▶ Stored data entries
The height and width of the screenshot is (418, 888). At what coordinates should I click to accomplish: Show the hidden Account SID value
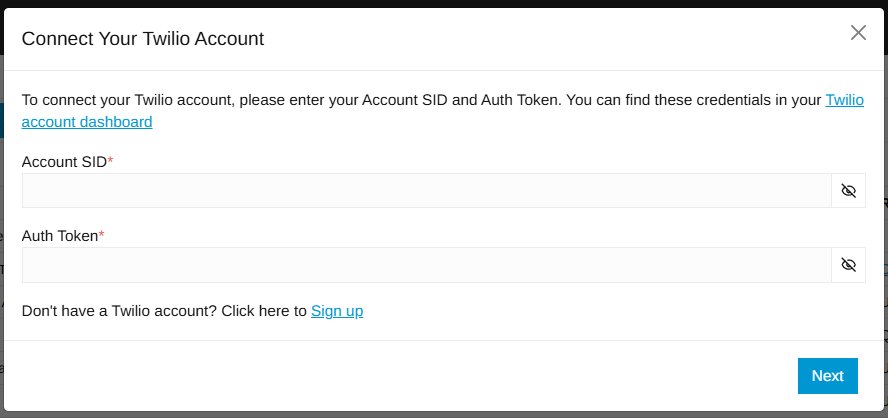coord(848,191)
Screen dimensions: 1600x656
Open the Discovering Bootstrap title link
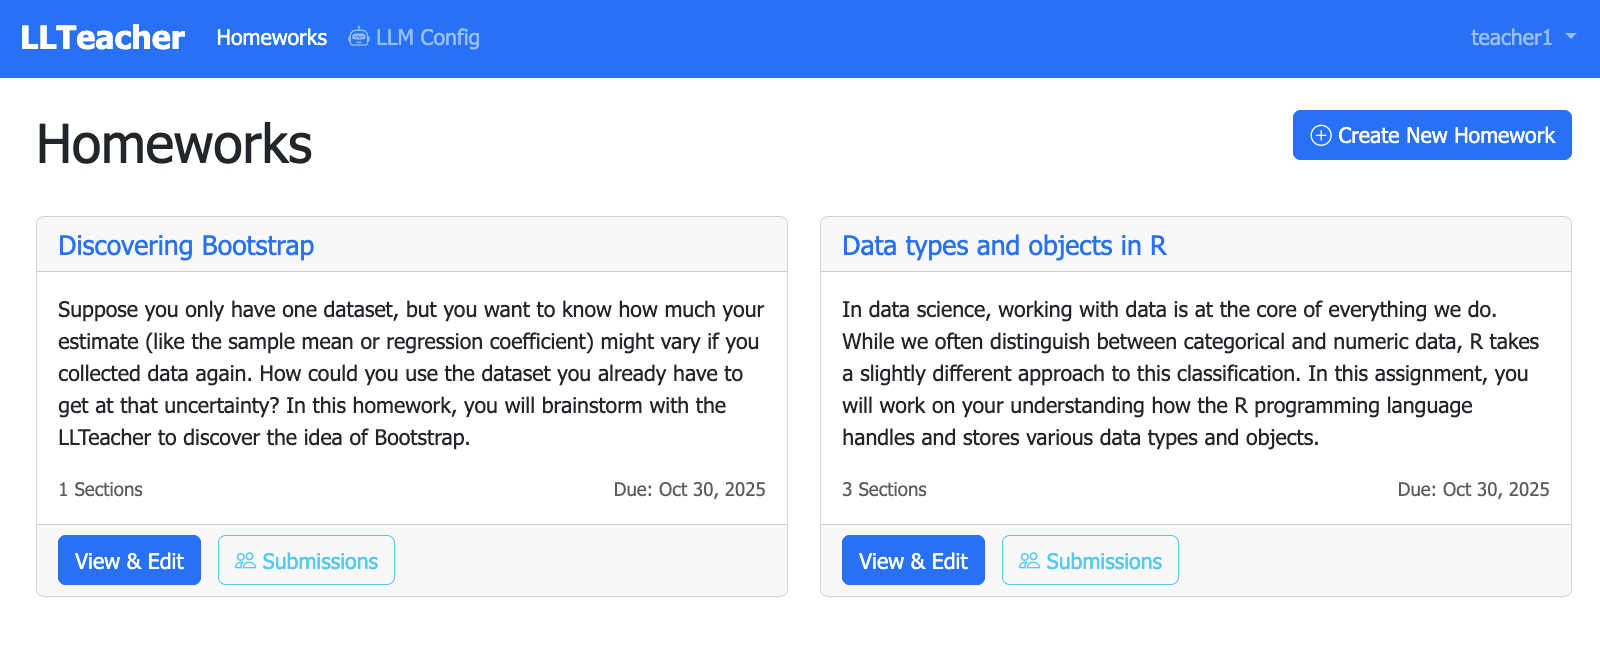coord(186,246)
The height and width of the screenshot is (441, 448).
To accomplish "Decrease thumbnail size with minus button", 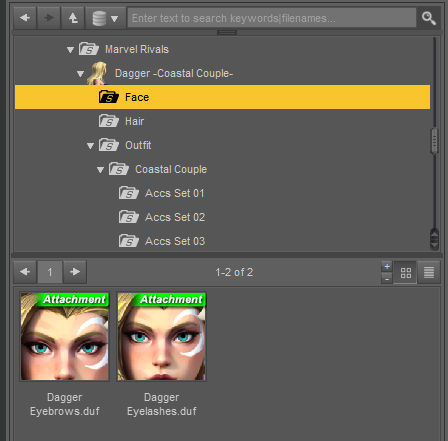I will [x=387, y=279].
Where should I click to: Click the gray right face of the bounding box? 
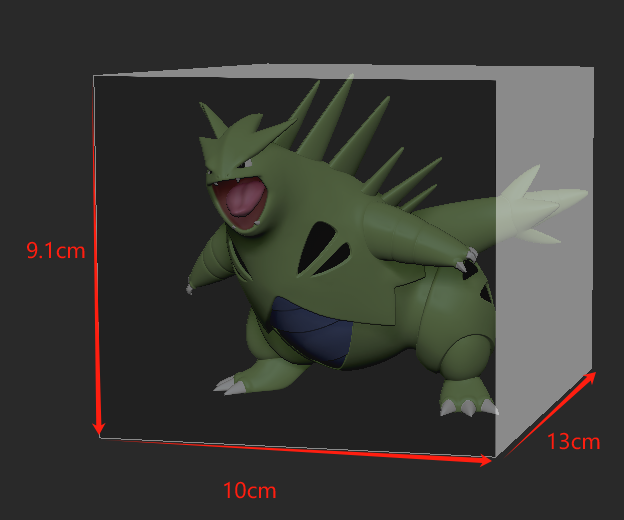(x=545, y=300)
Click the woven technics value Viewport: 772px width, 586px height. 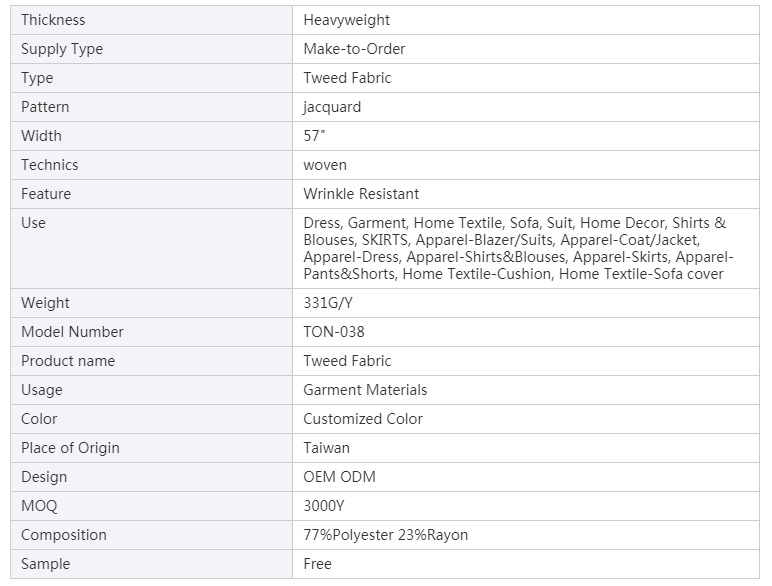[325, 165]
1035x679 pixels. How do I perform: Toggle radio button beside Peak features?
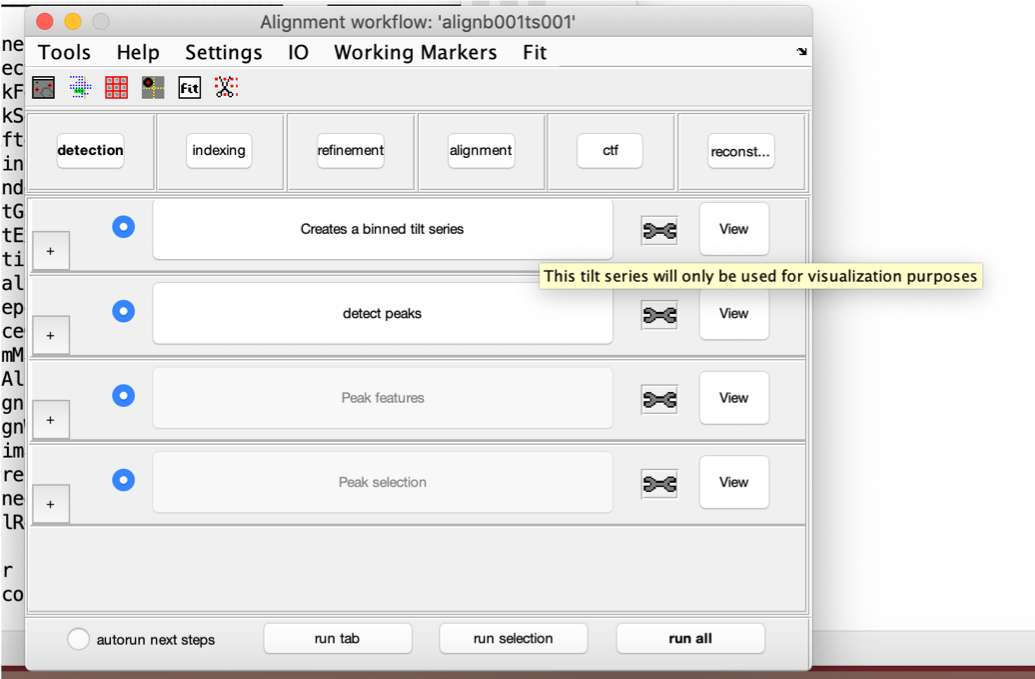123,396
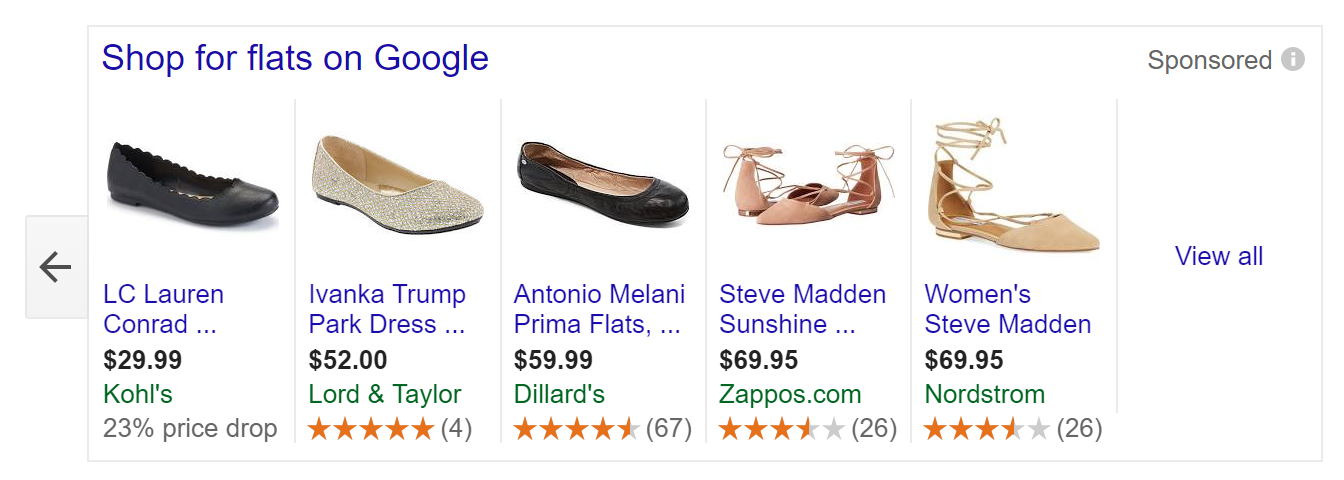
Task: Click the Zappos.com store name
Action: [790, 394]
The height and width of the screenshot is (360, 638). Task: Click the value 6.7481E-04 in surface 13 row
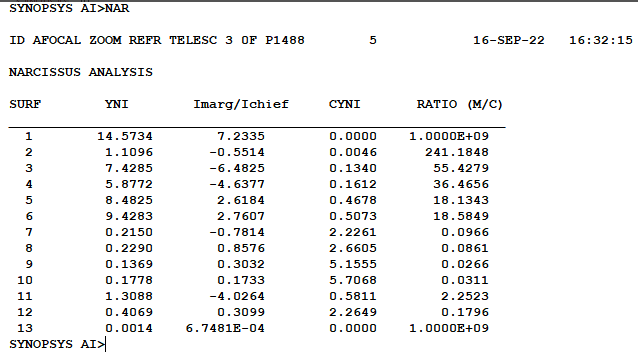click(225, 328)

▶ EXERCISE BRIEF
The answer consists of the lines from the one holding "1035x679 pixels. How" to the end of the records, inclusive, restated exactly and without pictures.

▶ TASK RESPONSE
1035x679 pixels. How do I perform: Toggle radio button beside Peak features?
123,396
Task: Click the Zappos.com store name
Action: [790, 394]
The height and width of the screenshot is (360, 638). Task: Click the value 6.7481E-04 in surface 13 row
click(225, 328)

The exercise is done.